Audio-based Event Detection in Office Live Environments Using Optimized MFCC-SVM Approach
Abstract
Audio data contains several sounds and is an important source for multimedia applications. One of them is unstructured Environmental Sounds (also referred to as audio events) that have noise-like characteristics with flat spectrums. Therefore, in general, recognition methods applied for music and speech data are not appropriate for the Environmental Sounds. In this paper, we propose an MFCC-SVM based approach that exploits the effect of feature representation and learner optimization tasks for efficient recognition of audio events from audio signals. The proposed approach considers efficient representation of MFCC features using different window and hop sizes by changing the number of Mel coefficients in the analyses as well as optimizing the SVM parameters.
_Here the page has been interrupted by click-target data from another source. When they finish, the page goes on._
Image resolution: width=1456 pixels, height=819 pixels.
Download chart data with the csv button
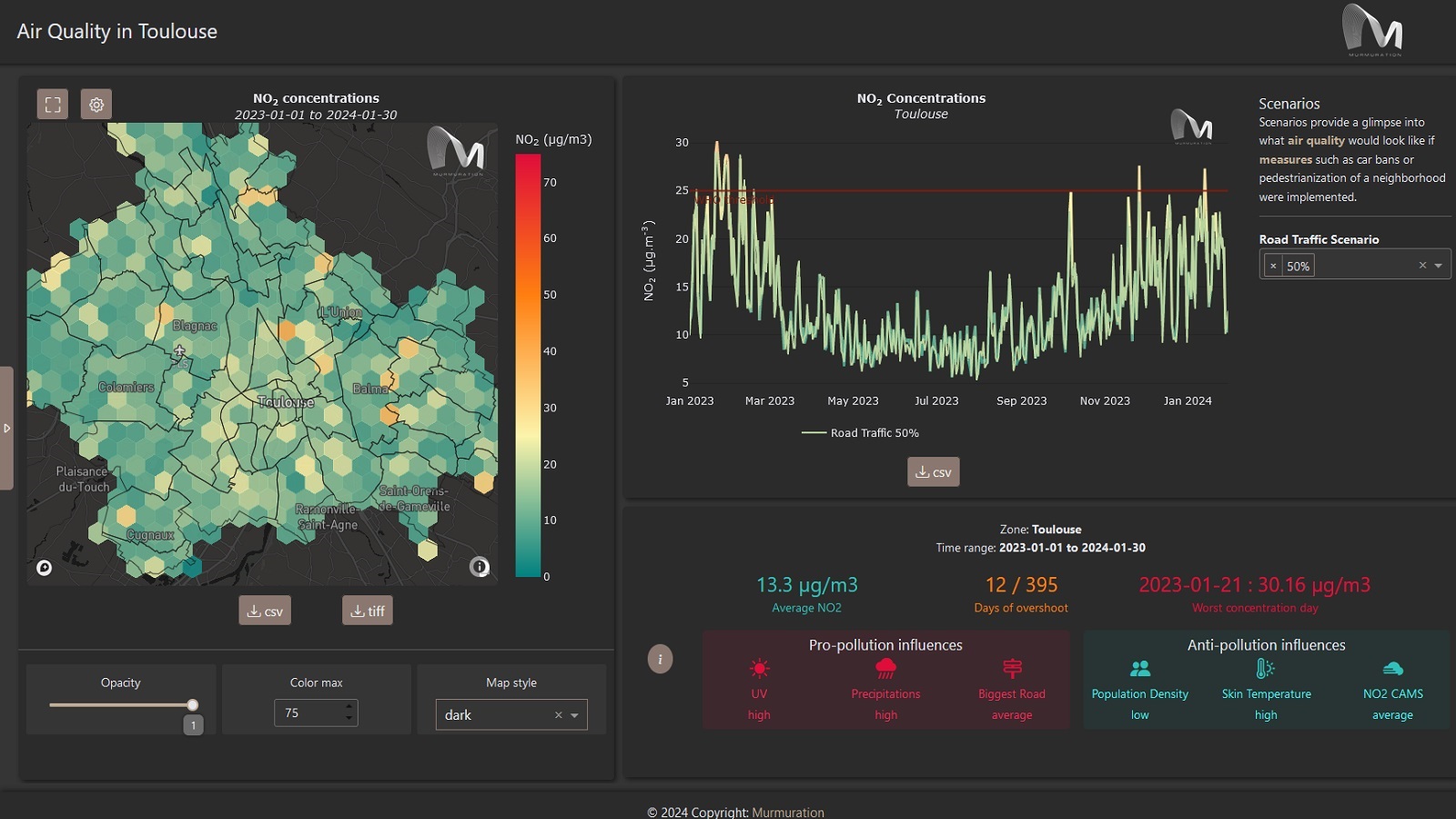click(x=933, y=471)
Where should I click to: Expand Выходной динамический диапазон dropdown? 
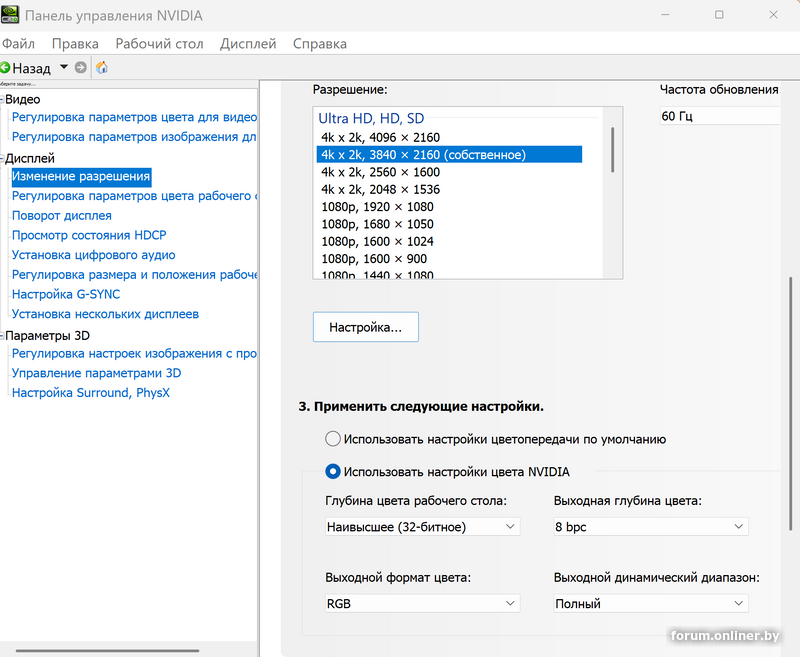[x=650, y=604]
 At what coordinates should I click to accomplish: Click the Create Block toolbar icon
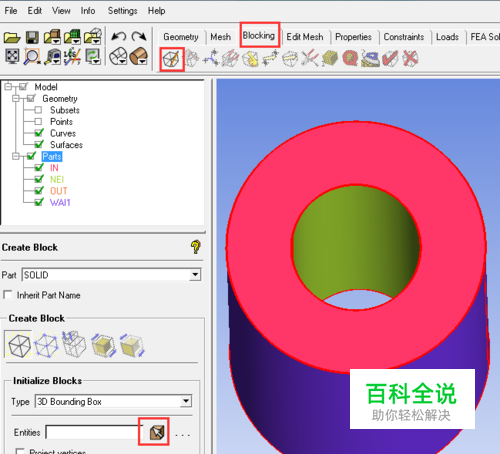tap(172, 59)
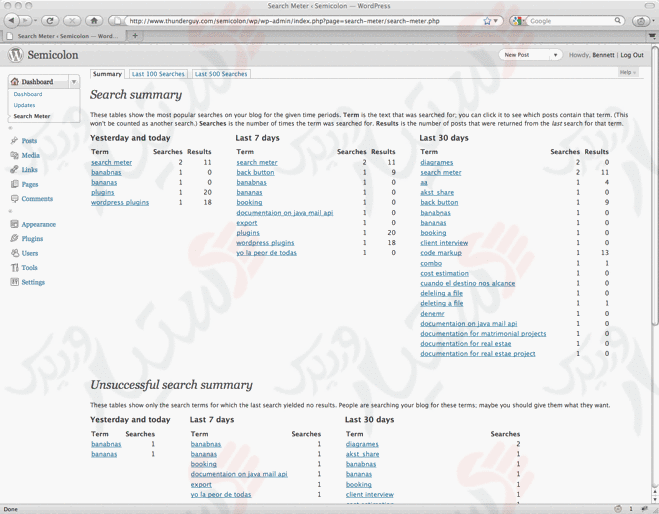Click the Google search field
Viewport: 659px width, 514px height.
(x=570, y=20)
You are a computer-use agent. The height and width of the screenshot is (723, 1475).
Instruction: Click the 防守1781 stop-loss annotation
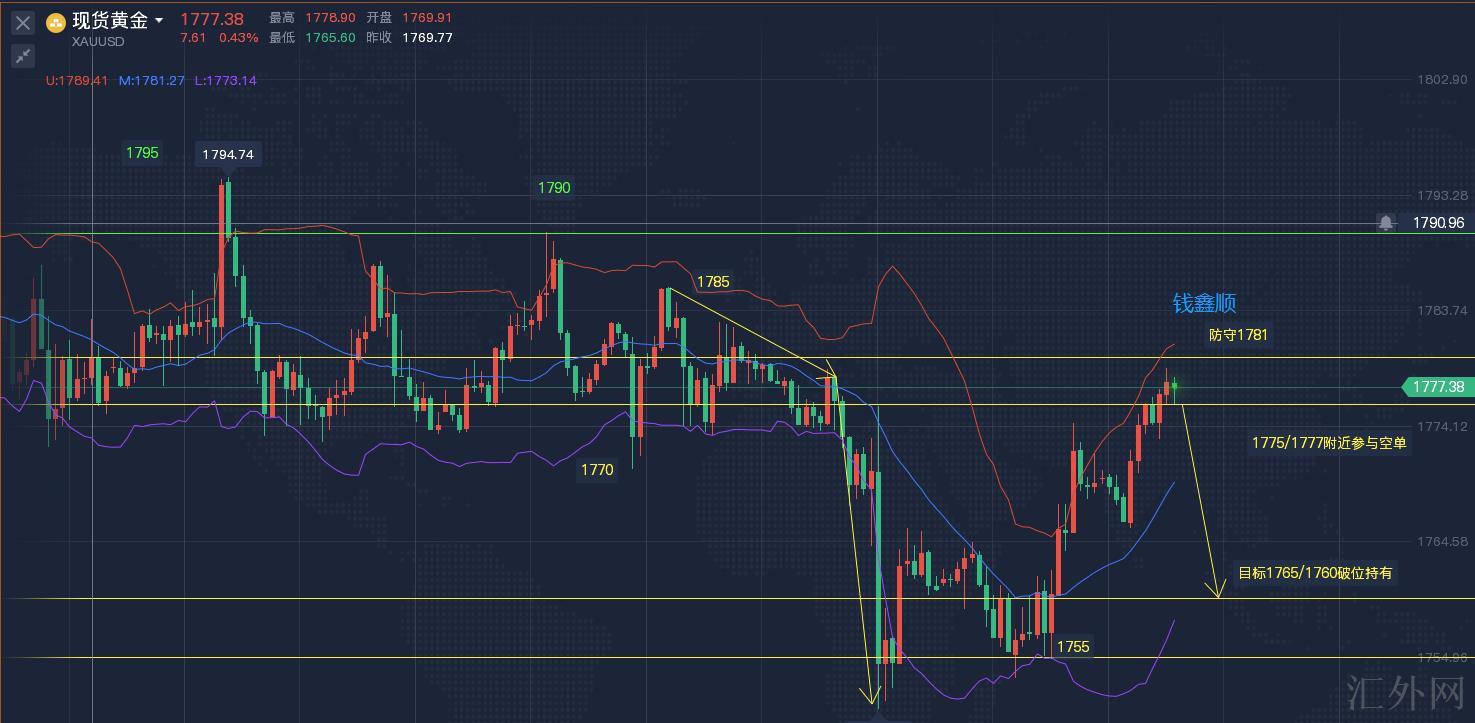pyautogui.click(x=1237, y=335)
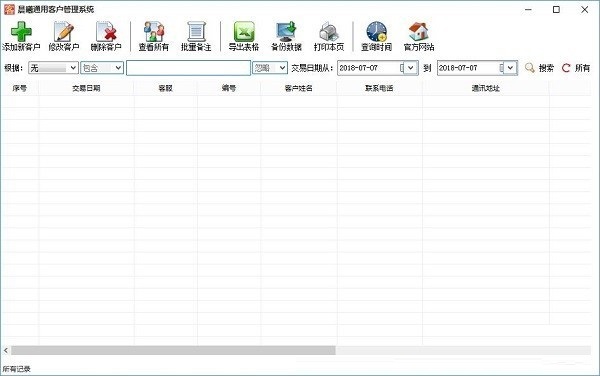Export table with 导出表格 Excel icon
Screen dimensions: 600x376
click(244, 32)
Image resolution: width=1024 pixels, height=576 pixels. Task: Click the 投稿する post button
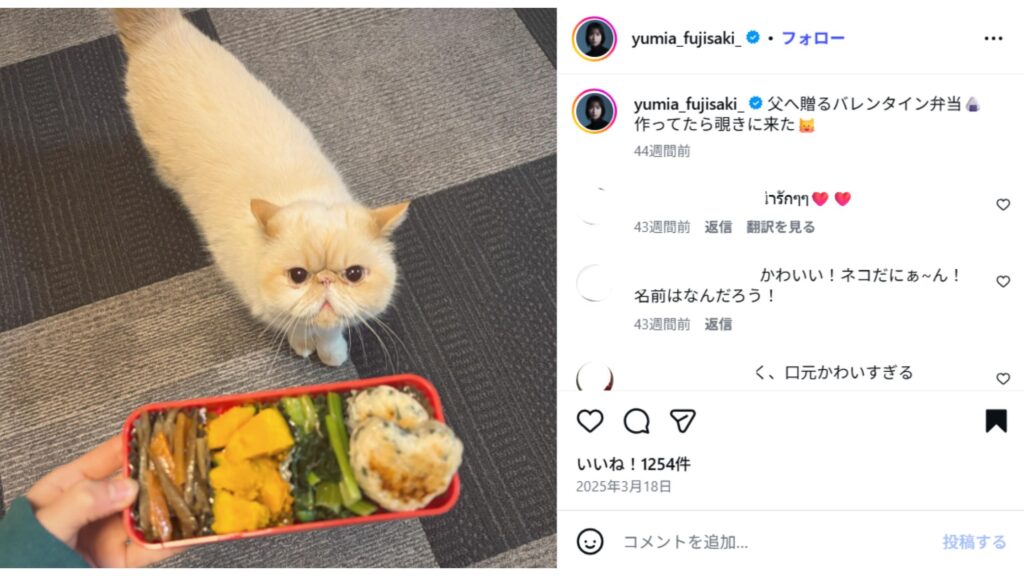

Moreover, 16 different audio events from the IEEE Audio and Acoustic Signal Processing (AASP) Challenge Dataset, namely alert, clear throat, cough, door slam, drawer, keyboard, keys, knock, laughter, mouse, page turn, pen drop, phone, printer, speech, and switch that are collected from office live environments are utilized in the evaluations. Our empirical evaluations show that, when the results of the proposed methods are chosen for MFFC feature and SVM classifier, the tests conducted through using 5-fold cross validation gives the results of 62%, 58% and 55% for Precision, Recall and F-measure scores, respectively. Extensive experiments on audio-based event detection using the IEEE AASP Challenge dataset show the effectiveness of the proposed approach.